Half a century on, Okinawa is still forced to shoulder an excessively heavy burden for the nation’s security under a structure that has remained unchanged for decades. Residents of the southernmost prefecture harbor anxieties about new threats to their security. We need to confront this grim reality.
Last year, the Kishida administration revised three key security policy documents, including the National Security Strategy (NSS), in line with its plans to beef up the nation’s military muscle. This involved gaining possession of the ability to strike enemy bases overseas.
The administration has set up new Ground Self-Defense Force posts in southwestern islands of Okinawa Prefecture close to Taiwan and China and deployed another missile unit in the area. The U.S. military has decided to reorganize its Marine force stationed in Okinawa into a quick-reaction entity called a littoral regiment.
The trend toward enhancing military bases in Okinawa has become firmly established and the central government is moving in a direction that will widen its rift with Okinawa instead of reducing the burden borne by the prefecture.
During the 1945 Battle of Okinawa, a quarter of the civilian population perished, along with tens of thousands of soldiers. Military facilities become principal targets in wartime. We urge the administration to stop racing to expand its facilities and listen to the concerns of residents. It needs to start rethinking the strategic assumptions from a broad perspective that incorporates the implications of cooperation with neighboring countries as well as diplomatic efforts.
One historical document offers a valuable insight for such a strategy reappraisal.
In 1971, the year before Okinawa’s reversion to Japan, the Ryukyu government, the local self-governing body under U.S. rule there, drafted a proposal concerning the handover of Okinawa to Japan. The 132-page document described how various rights of local residents were violated by the U.S. military and called for steps to ensure “human rights under the pacifist Constitution” and “a return to a peaceful Okinawa without bases.” The document, which lists issues concerning the reversion, is known as the original vision for Okinawa’s return to Japanese sovereignty.
But in November that year, on the day Chobyo Yara, who headed the Ryukyu government, traveled to Tokyo to hand the proposal to the Diet, a special Lower House committee forcibly passed the Okinawa Reversion Agreement, which had been signed by the Japanese and U.S. governments in June, effectively ignoring Yara’s mission.
Kamenosuke Taira, 86, who was involved in the drafting of the proposal as an employee of the Ryukyu government, continues to argue that Okinawa’s demands are still valid. A special task force involving Taira spent roughly 10 days on the proposal to call for the elimination of bases from the islands.
“Okinawa’s calls were disregarded without even discussion (in the Diet). We have to continue insisting that the central government makes sincere efforts to satisfy our demands at that time,” Taira says.
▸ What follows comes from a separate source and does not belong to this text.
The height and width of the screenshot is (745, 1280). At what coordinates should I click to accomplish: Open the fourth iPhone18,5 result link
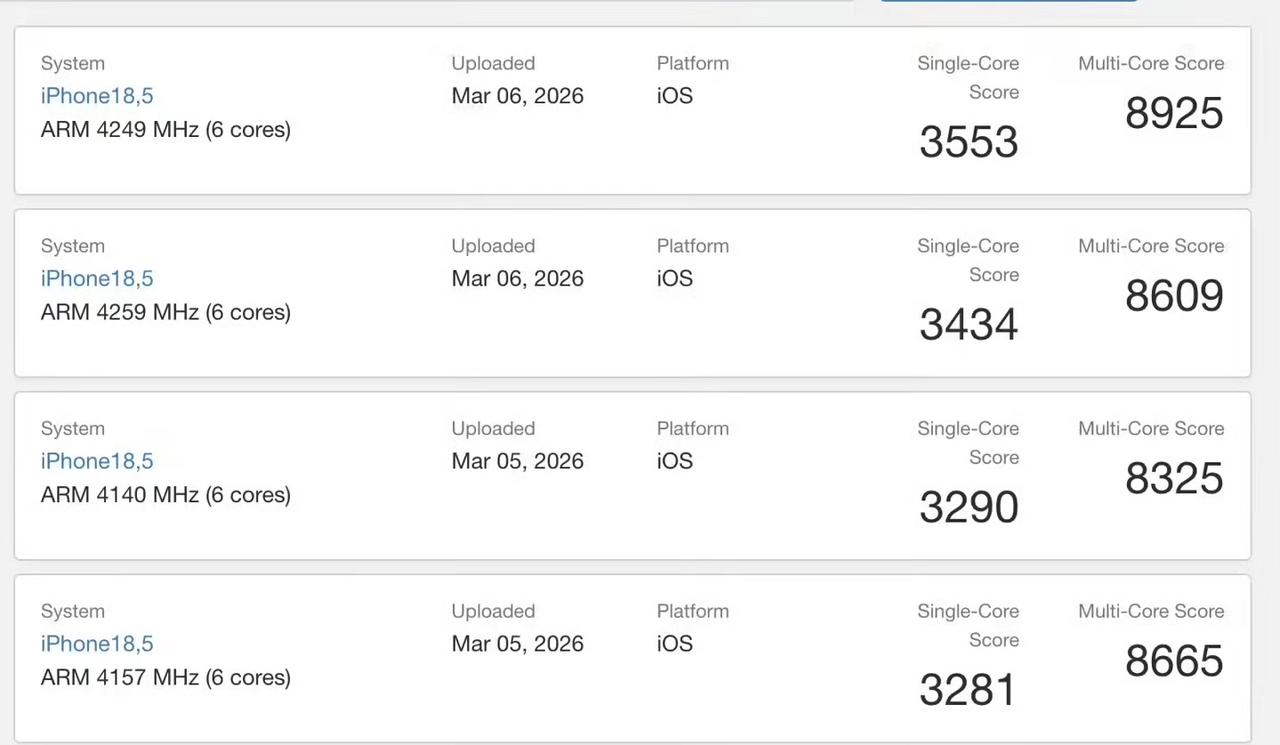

The grim reality is that Okinawa is still home to around 70 percent of facilities exclusively for the U.S. military in Japan. It is crucial for the government to clearly recognize the danger posed by military bases located close to residential areas and tackle this problem as a policy challenge for the entire nation.
Here’s one passage in the document, stored in the Okinawa Prefectural Archives.
“Historically, Okinawa has been used too much as a sacrifice and means to serve state power and base authority. Okinawa should take the opportunity offered by its reversion to Japan, a historical turning point, to break free from this status.”
It is time to reflect on this original vision to recognize afresh the serious effects of the heavy military presence on the people in Okinawa.